Slashdot Mirror

← Back to Stories (view on slashdot.org)

Bell Starts Hijacking NX Domain Queries

Posted by timothy on from the opendns-dot-org-is-a-nice-resource dept.

inject_hotmail.com writes "Bell Canada started hijacking non-existent domains (in the same manner as Rogers), redirecting NX-response queries to themselves, of course. Before opting-out, you get their wonderfully self-promoting and self-serving search page. When you 'opt-out,' your browser receives a cookie (isn't that nice) that tells them that you don't want the search page. It will still use their broken DNS server's non-NX response, but it will show a 'Domain Not Found' mock-up page that they (I surmise) tailor to your browser-agent string. During the opt-out process, they claim to be interested in feedback, but provide no method on that page (or any other page within the 'domainnotfound.ca' site) to contact them with complaints. They note that opting-in is 'recommended' (!), and that 'In order for opt-out to work properly, you need to accept a "cookie" indicating that you have opted out of this service. If you use a program that removes cookies, you will have to repeat this opt-out process when the cookie is deleted. The cookie placed on your computer will contain the site name: "www.domainnotfound.ca."' Unfortunately most Bell Internet users won't understand the difference between their true NX domain response, and Bell's injected NX response."

6 of 310 comments (clear)

  1. Waiting for DNSSEC... by Timothy+Brownawell · · Score: 5, Informative

    Isn't this sort of forgery exactly what DNSSEC is supposed to prevent?

    (And no, don't go suggesting DNSCurve. It doesn't protect against your ISPs caching resolver being malicious like this.)

  2. Re:openDNS by vslashg · · Score: 5, Informative

    I'm not sure if this is a troll or not, but just in case it isn't: openDNS does the same sort of hijacking.

  3. Re:Detect and fix DNS hijacks locally? by pipatron · · Score: 5, Informative

    I use dnsmasq on my router, you could use it locally as well. It has a --bogus-nxdomain=<ipaddr> option that you can use for this purpose.

    --
    c++; /* this makes c bigger but returns the old value */
  4. Re:From a typical web surfer's point of view by jimicus · · Score: 5, Informative

    The web is an incredibly huge piece of the internet.

    Please tell us about these 65,000 other services that need a properly functioning DNS. Since the only protocol affected here is HTTP, and the only applications that use invalid URLs are either human-driven (browsers) or malware, I suggest that the NX response is fundamentally outdated and useless.

    Not true. The DNS doesn't know if the thing making a request is a web browser or something else, so it affects literally every protocol. SMTP, POP3, SMB, everything. Only now, when you try to debug something like that it looks like the server does exist, it's just ignoring SMTP connections. You spend ages barking up completely the wrong tree.

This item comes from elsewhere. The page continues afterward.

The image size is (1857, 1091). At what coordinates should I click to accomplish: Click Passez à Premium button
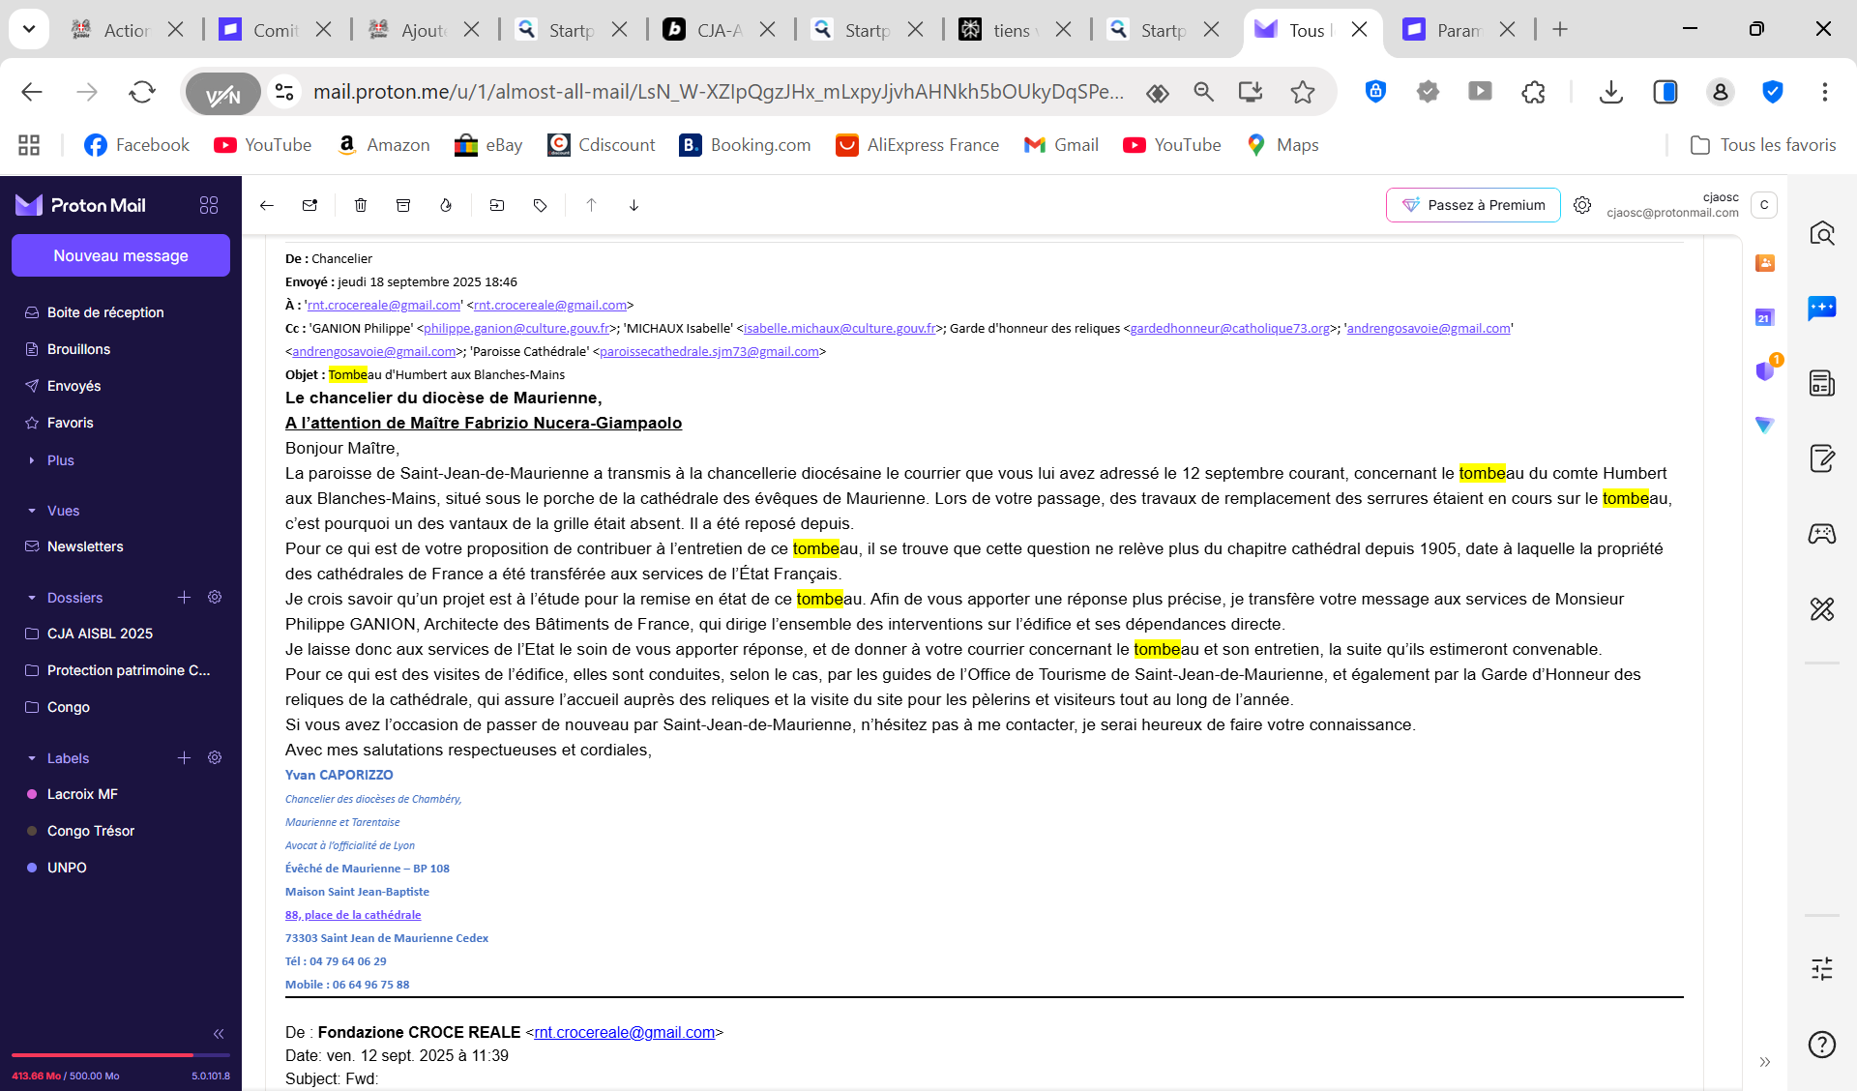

    Even more fun is if the person affected is trying to work from home over a VPN link. If it's set up for split tunnelling, it'll try to resolve a hostname using the default DNS first and only if that fails will it try the VPN. Hint: Windows uses DNS to resolve hostnames for fileshares. All of a sudden, internalhost.yourcompany.com resolves on the public internet and they're trying to save their files to a server that's run by their ISP (and, naturally, isn't offering any SMB fileshares). Cue a bunch of angry calls to the helpdesk.

  5. Re:Legal? by RedK · · Score: 5, Informative

    How did this ever get +5 ? Seriously, if you register a non-existant domain, they won't hi-jack you. First, there's this thing called TTL on requests, when a DNS server caches a response from an authoritative source, it is not permanent. It has a Time to Live, defined in the Start of Authority in the zone on the master server or on the entry itself. So after a while, the DNS server will query the authoritative source again to make sure its answer is still correct and up to date. This is also implemented for NXDOMAIN queries, as defined in RFC2308. Section 3 is specific that NXDOMAIN queries should also return the SOA and that the receiving cache is to use the minimum TTL (the last value in the SOA). The default on this is 3600 seconds, or you guessed it, 1 hour. Since your domain will take 24-48 hours to show up on the ccTLDs or gTLDs anyhow, 1 hour isn't going to make or break anything as far as caching a NXDOMAIN answer and anyway, you wouldn't have gotten that traffic to begin with.

    --
    "Not to mention all the idiots who use words like boxen."
    Anonymous Coward on Monday August 04, @06:49PM
  6. Re:Well, that's the bad old bell... by Anonymous Coward · · Score: 5, Informative

    Not happy with Rogers at all. But don't have any alternatives where I live.

    If you're on Rogers, use 64.71.255.202 as a DNS server. It's the non-hijacking server they set up after many users complained the re-directing was buggering up remote workers and VPN users.

    It won't be pushed out through DHCP, but it works fine as a static setting.